A multilayer network is a network made of multiple graphs, called layers, which share the same set of nodes, but differ in their edges. To distinguish the definition of a multilayer network from a single-layer network, we intuitively compared the representation of a real-world dataset between the two models. Al Qaeda cell was isolated from a safe hiding place during training and plan terrorist attacks, which forced the organization to form a relatively dense social network, in which the Hamburg branch planned and eventually participated in the implementation of the September 11 attacks (Silber 2011). The social relationships of 9/11 terrorists are represented in Fig. 2.

Fig. 2
figure 2

The social relationships of 9/11 terrorists represented by a graph model. It is a single-layer network, which consists of 69 nodes and 159 edges. The size of the node represents the number of the neighbors (i.e., the node’s degree)
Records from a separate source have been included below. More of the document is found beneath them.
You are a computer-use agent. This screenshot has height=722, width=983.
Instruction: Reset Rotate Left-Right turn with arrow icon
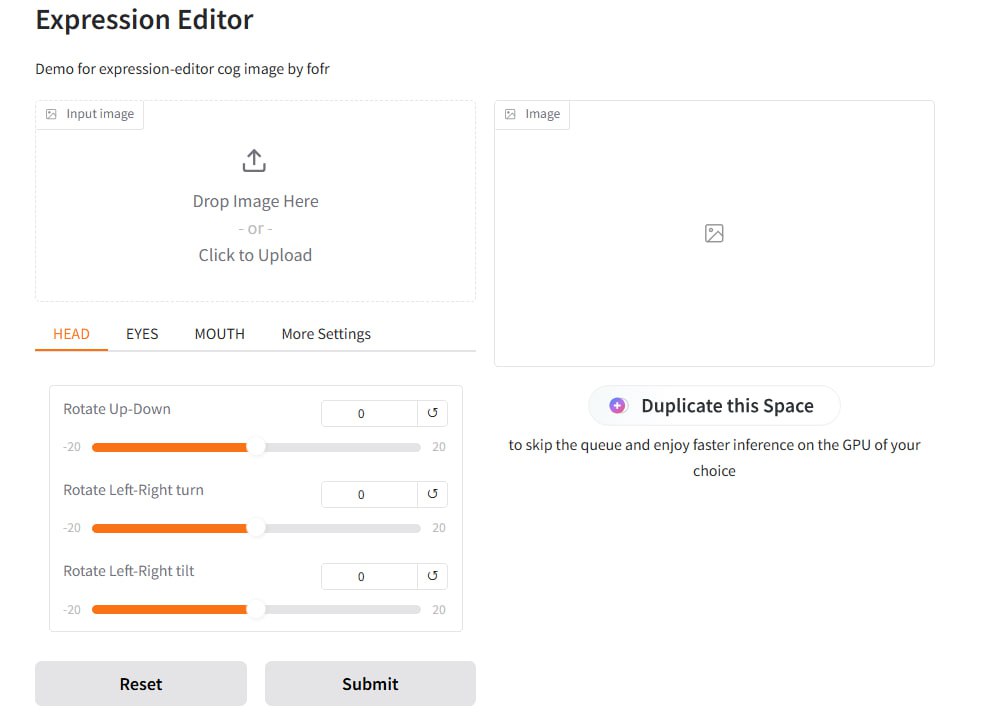click(433, 494)
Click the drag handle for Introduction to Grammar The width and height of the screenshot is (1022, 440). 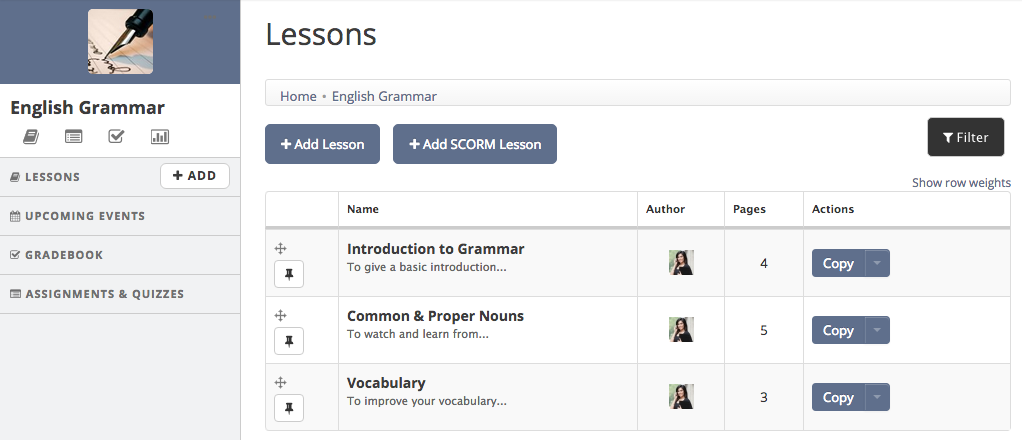click(280, 248)
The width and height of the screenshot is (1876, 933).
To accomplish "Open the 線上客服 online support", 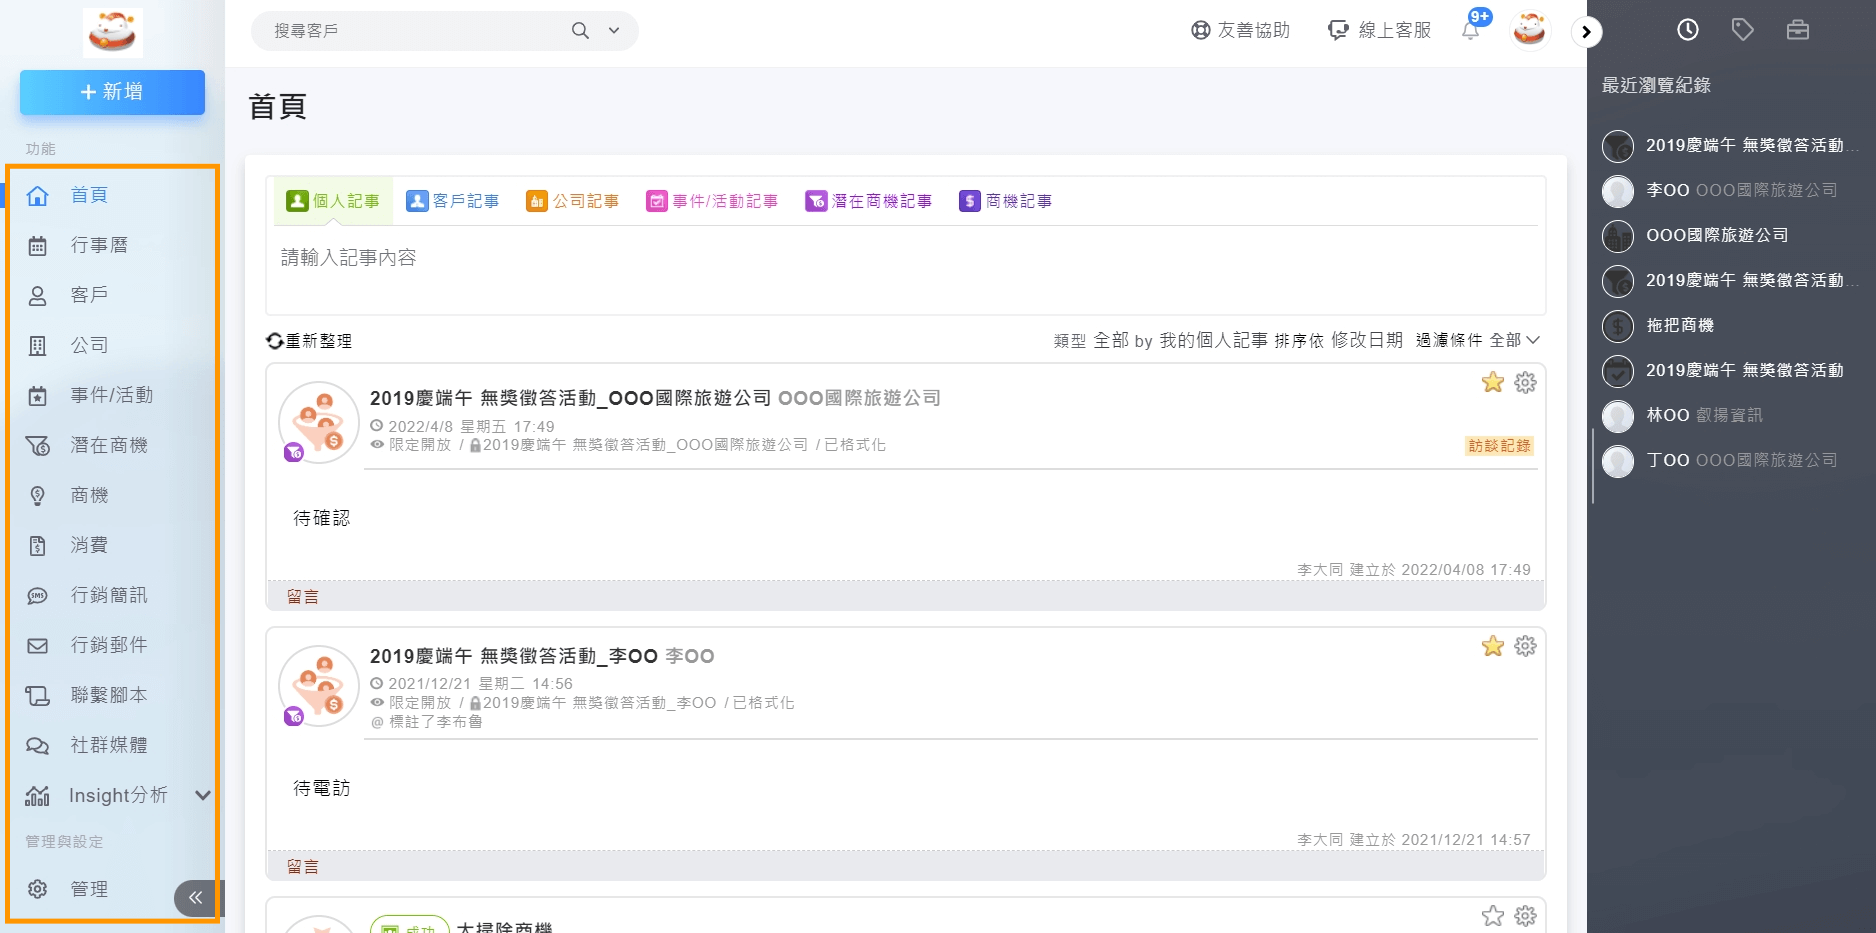I will pos(1380,30).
If we classify the closeness of the social actions among the terrorists, we can obtain three groups of links, abstracted into a three-layered network, as shown in Fig. 3.

Fig. 3
figure 3

The 9/11 terrorists’ interactions represented by a multilayer network. \(L_1\) presents confirmed close contact, \(L_2\) shows various recorded interactions, \(L_3\) contains potential or planed or unconfirmed interactions

It is obvious that the multilayer networks reveal more detailed information than the monolayer network. The multilayer network model contains nodes and edges from different layers, which represents the different frequencies (or types) of interactions among them.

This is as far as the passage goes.